Figuriamoci nella mente un uomo colpevole di omicidio che deve essere giudicato in tribunale per ciò che ha commesso. Viene condannato all’ergastolo e sa che dovrà spendere tutta la sua vita in prigione. Improvvisamente si presenta un suo amico che si offre per subire al suo posto la pena, pagando il suo riscatto. La gratitudine del colpevole sarà immensa perché sa che il suo giusto destino era di finire in carcere ed è stato risparmiato. Immaginiamo ora lo stesso uomo che però già sa, in anticipo, che l’amico si ripresenterà a pagare il riscatto della sua pena ogni volta che lui dovesse finire nei guai. Egli non sarà mai davvero grato, né gli importerà mai di alcun processo perché non ci sarebbe mai, per lui, nemmeno un vero processo: sa di potersi comportare come più gli piace, andando realmente al di là della legge. Se volesse quest’uomo potrebbe picchiare, violentare, uccidere anche cento volte al giorno (come disse Lutero) e nessuno potrebbe mai condannarlo. Se questo reo non rischiasse mai di subire la pena definitiva, vivrebbe sapendo che tanto sarà un giorno per sempre libero, indipendentemente dalle sue azioni. Una salvezza automatica, che funziona come un ingranaggio, non conduce a nessun pentimento autentico bensì distrugge i presupposti della giustizia e abbatte lo stesso tribunale. Senza pena eterna non c’è nessun vero giudizio, poiché tutte le pene temporali diventano un mero ritardo della libertà eterna. Cade, inoltre, la ragione per cui si dovrebbe scegliere il bene piuttosto che il male dato che il male stesso non esiste se non come “bene in ritardo” e, quindi, il bene e il male sono la stessa cosa.
Senza Giusto Giudizio niente misericordia
Dio Padre ha rivelato in Gesù Cristo il suo volto giusto e misericordioso. Il nome di Dio non può essere solo misericordia ma anche giustizia così come non può essere solo giustizia ma anche misericordia. La misericordia è quella caratteristica di Dio che prova compassione per il cuore del peccatore, è lo strumento di grazia e di perdono mediante il quale il Signore ci salva e ci trasforma, concesso attraverso il Sacrificio di espiazione della Passione di Gesù Cristo Nostro Signore. Il perdono in sé, tuttavia, prevede l’esistenza di una legge, di un giudizio, di un’ira, scampati. Senza la possibilità del fallimento, dell’ergastolo, dell’Inferno, allora a che è servito il Sacrificio dell’Agnello senza macchia?
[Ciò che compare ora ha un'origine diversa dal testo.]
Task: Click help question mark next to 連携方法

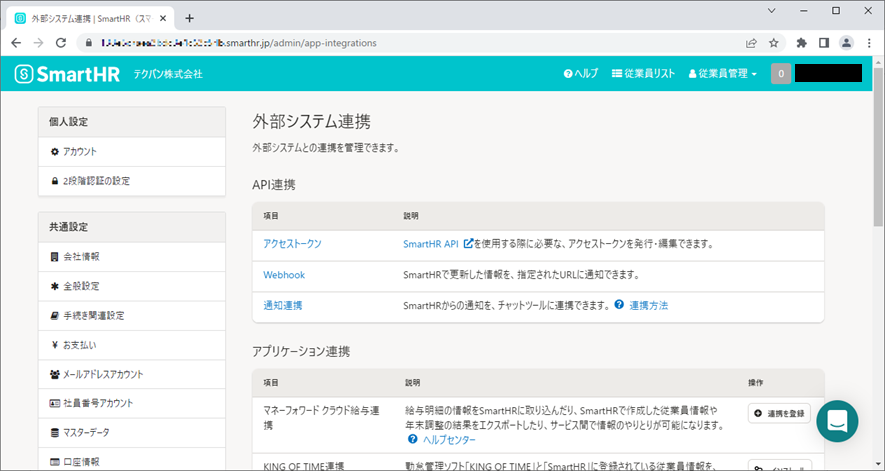Action: pyautogui.click(x=619, y=305)
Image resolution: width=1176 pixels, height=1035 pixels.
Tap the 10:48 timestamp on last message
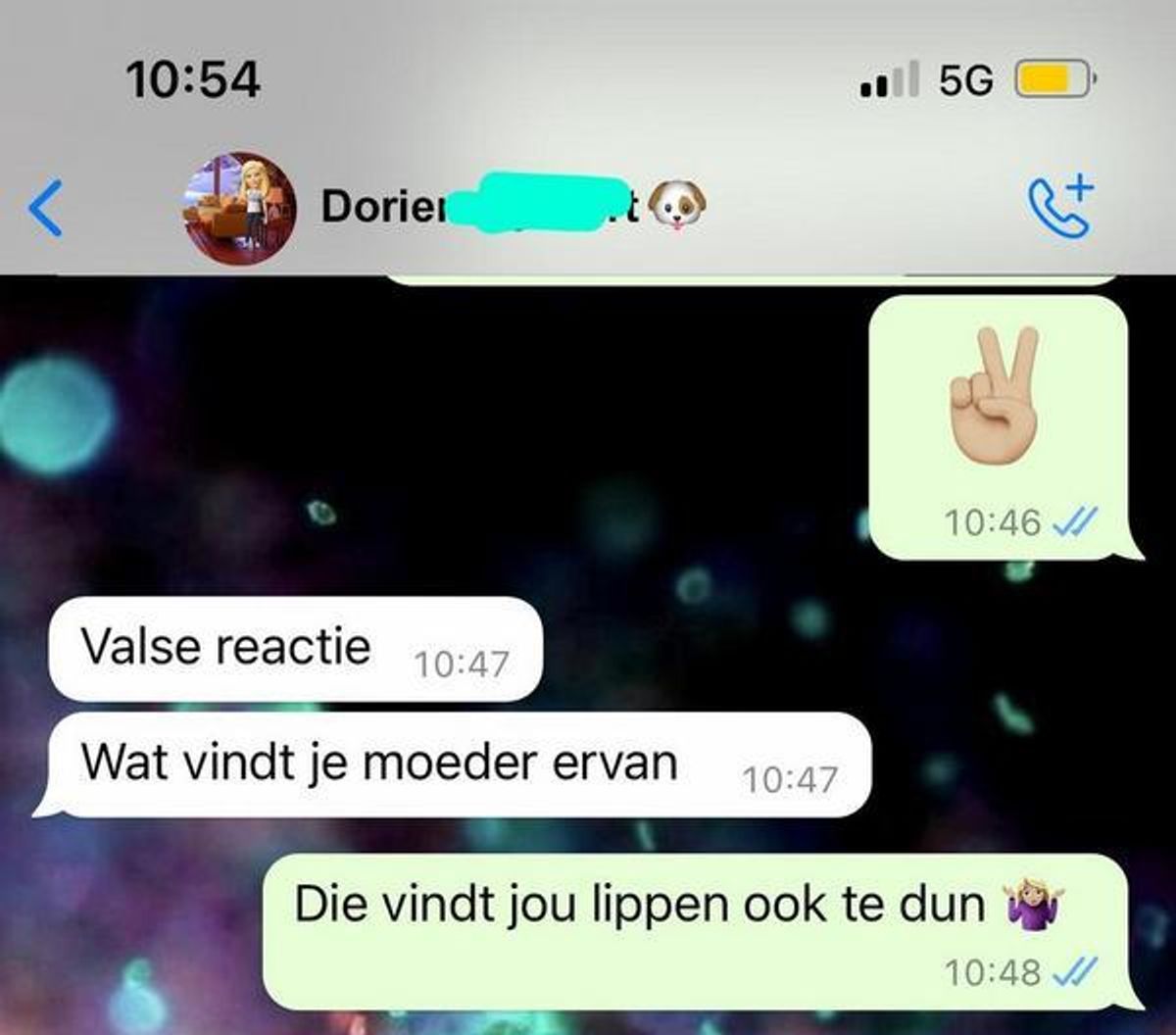point(993,972)
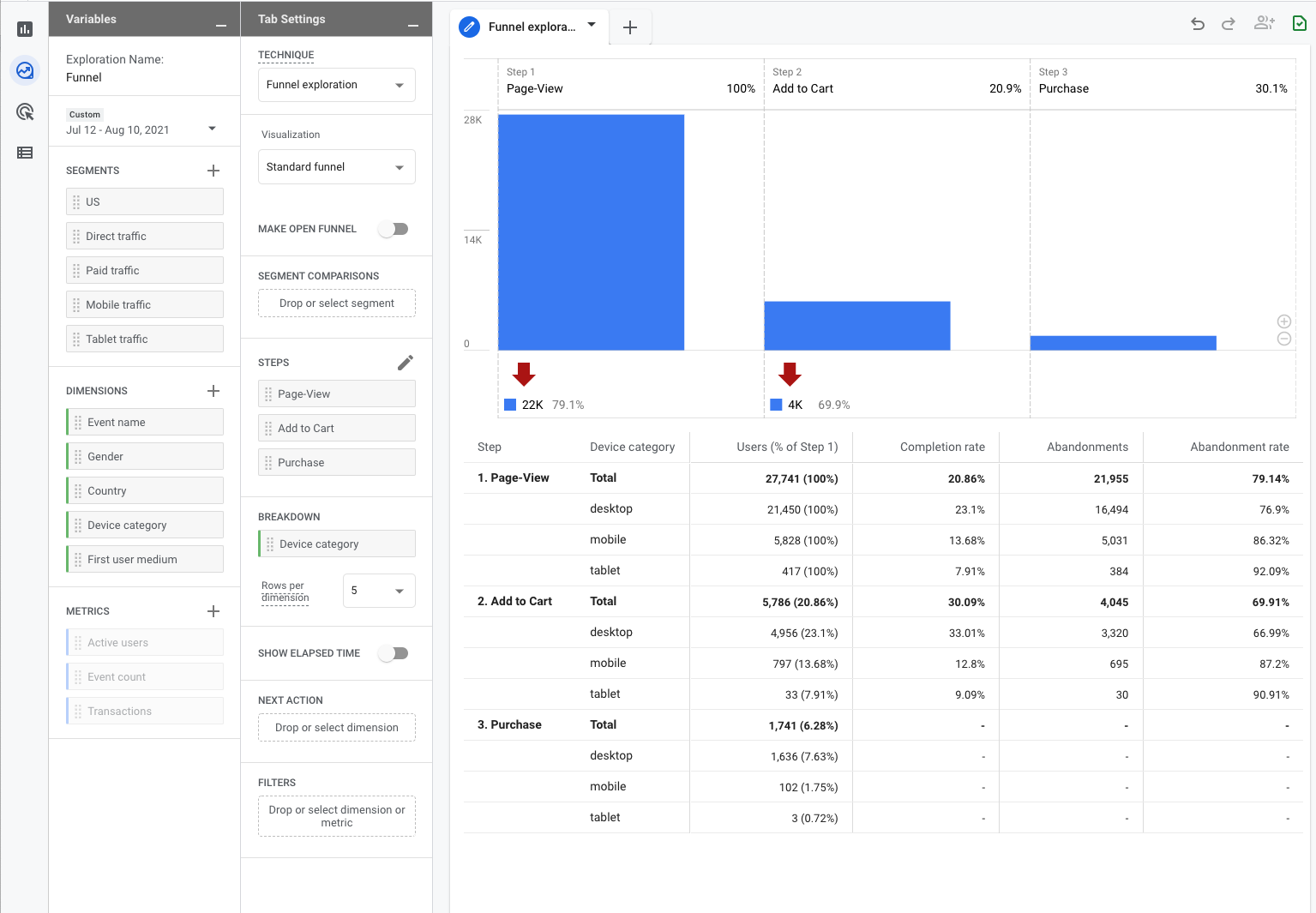1316x913 pixels.
Task: Change the Rows per dimension dropdown
Action: [x=378, y=591]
Perché mai Dio ha deciso di salvarci tutti in questo modo? Per dare spettacolo? Se la Croce non è anche la manifestazione del patibolo che noi stessi dovevamo meritare, che ragione aveva Dio di salvarci in un modo simile? E soprattutto, se non ci fosse alcun giudizio, non ci sarebbe nulla da perdonare. Se il perdono fosse sempre gratuito e automatico, e non richiedesse la partecipazione della libertà con il pentimento, sarebbe davvero perdono? O non sarebbe altro che la cancellazione totale della giustizia? Senza un parametro di giustizia con il quale misurare, in base al quale giudicare, non ci potrebbe essere, infatti, alcuna misericordia. Questa misericordia che somiglia molto alla giustificazione per “sola fide” luterana (ma va anche oltre in un ecumenismo sfrenato) annulla il libero arbitrio, cancella la giustizia e diventa iniquità. In questo sfrenato dominio, però, perde anche se stessa poiché, infatti, come detto, senza giustizia, senza distinzione netta tra bene e male, senza peccato da espiare, che cosa ci sarebbe da perdonare? La giustizia è il parametro, la causa finale, la perfezione in vista di cui Dio, attraverso la Sua Misericordia, modella l’uomo. Oggi si sono invertiti questi parametri: è come se la figura di statua finale fosse diventata meno importante dello scalpello. E così, a forza di fissare lo scalpello, ci siamo dimenticati quale doveva essere la figura della statua. Lo scalpello senza statua non ha senso. La statua senza scalpello non si può modellare. La misericordia senza giustizia è un non senso. La giustizia senza misericordia di Dio ci è impossibile.